====== Passage shown ======

Ovarian cancer is a case whose number is the second highest in malignant tumors of female genitalia, and has the highest lethality. This mostly occurs in premenopausal or postmenopausal women. Only in the U.S., annually 26,000 people are newly diagnosed to suffer from ovarian cancer, and 16,000 patients are deceased (in 2004). Five year survival rates for classified stages are 90% for stage I, 70% for stage II, 25% for stage III, and 10% for stage IV, and prognosis of stage III or later is very bad. Therefore, early diagnosis would be the most important issue for improving the long term survival rate. However, most of ovarian cancers in early stage are silent, and a noninvasive definitive diagnosis method has not been established. From these facts, there is rarely the case that ovarian cancer is diagnosed in early stage and completely cured. Therefore, there is a strong need for a tumor marker available for early diagnosis.
The term “tumor marker” refers to a biological molecule (concretely a protein) that is specifically produced by a tumor, and is generally used in the concept of diagnosing presence or absence of a tumor by detection or quantification in bodily fluids (mainly in blood).
As an ovarian cancer marker that is widely used at present in clinical practice, CA125 can be recited first. This marker shows a high positive rate in a malignant tumor, and has been actually used for several tens of years. On the contrary, however, the marker shows a low positive rate and too poor specificity in early stage ovarian cancer. Therefore, it has a drawback that it can not be used in early diagnosis. This is described in MacDonald et al., 1999.
Later, Zhang et al. proposed a method of early diagnosis of ovarian cancer by identifying three kinds of tumor markers from serum of patients suffering from ovarian cancer using a technique called SELDI-TOF-MS combining a surface processing technique and mass spectrometry, and diagnosing the cancer based on the combination of these tumor markers and CA125 (Zhang et al., 2004) (Open Patent Publication No. 2006-512586). However, as described in Nature, 2004, there is an opinion that the methodology lacks a scientific basis. For this reason, this method has not been brought into practical use yet.

======

> _Exercise_
What five-year survival rate does the passage on ovarian cancer markers give for stage III ovarian cancer? The material that comes next has no connection to the passage on ovarian cancer markers.

====== Provided data ======

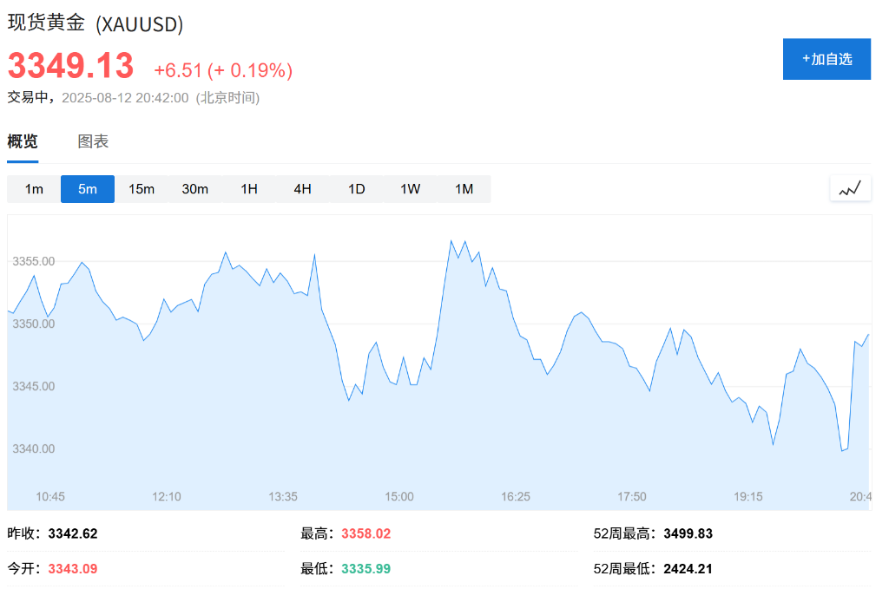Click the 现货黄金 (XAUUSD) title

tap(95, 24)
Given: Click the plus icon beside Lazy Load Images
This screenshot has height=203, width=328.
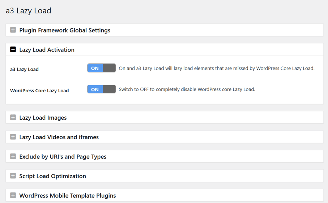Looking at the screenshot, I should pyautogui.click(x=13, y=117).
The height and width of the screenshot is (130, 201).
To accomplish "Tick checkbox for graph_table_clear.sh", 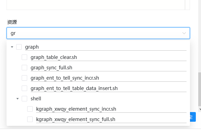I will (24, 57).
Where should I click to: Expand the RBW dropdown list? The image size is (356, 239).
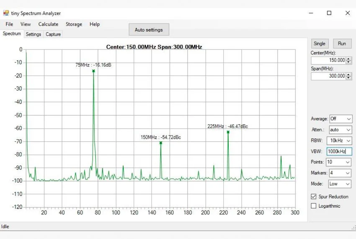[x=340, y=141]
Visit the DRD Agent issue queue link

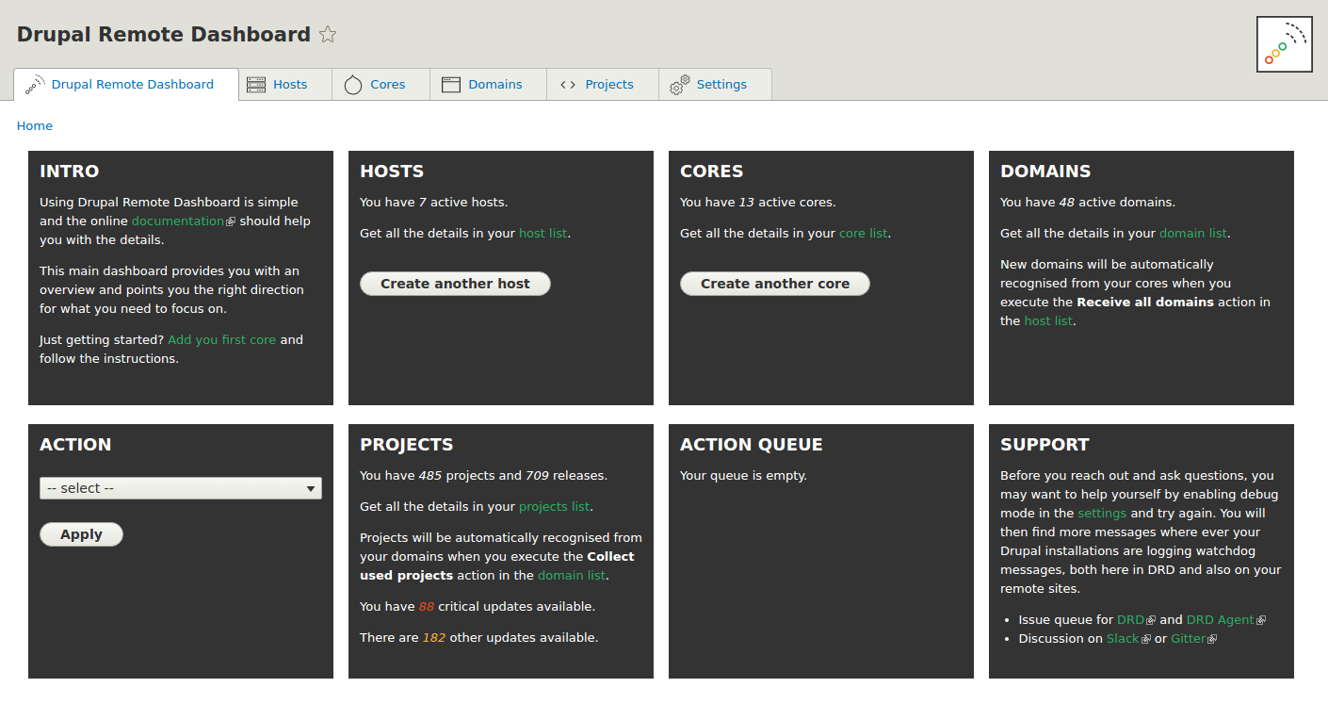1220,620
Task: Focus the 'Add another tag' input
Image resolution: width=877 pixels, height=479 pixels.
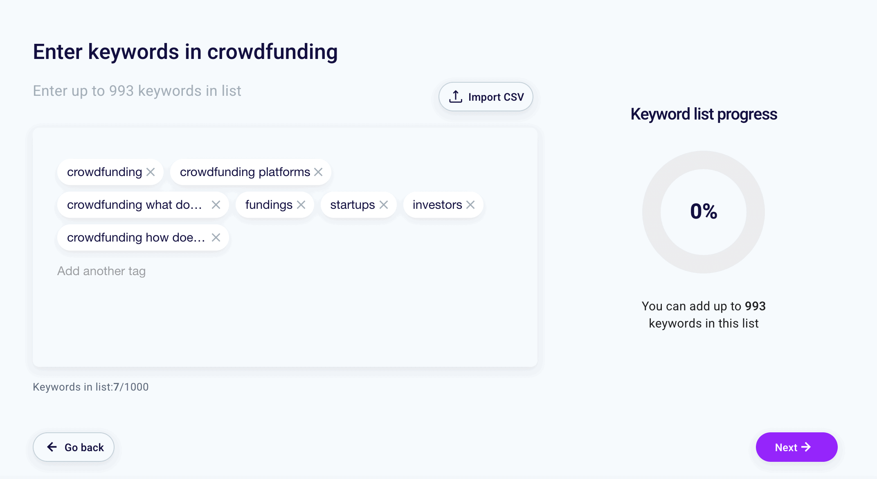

======

> _Written answer_
25%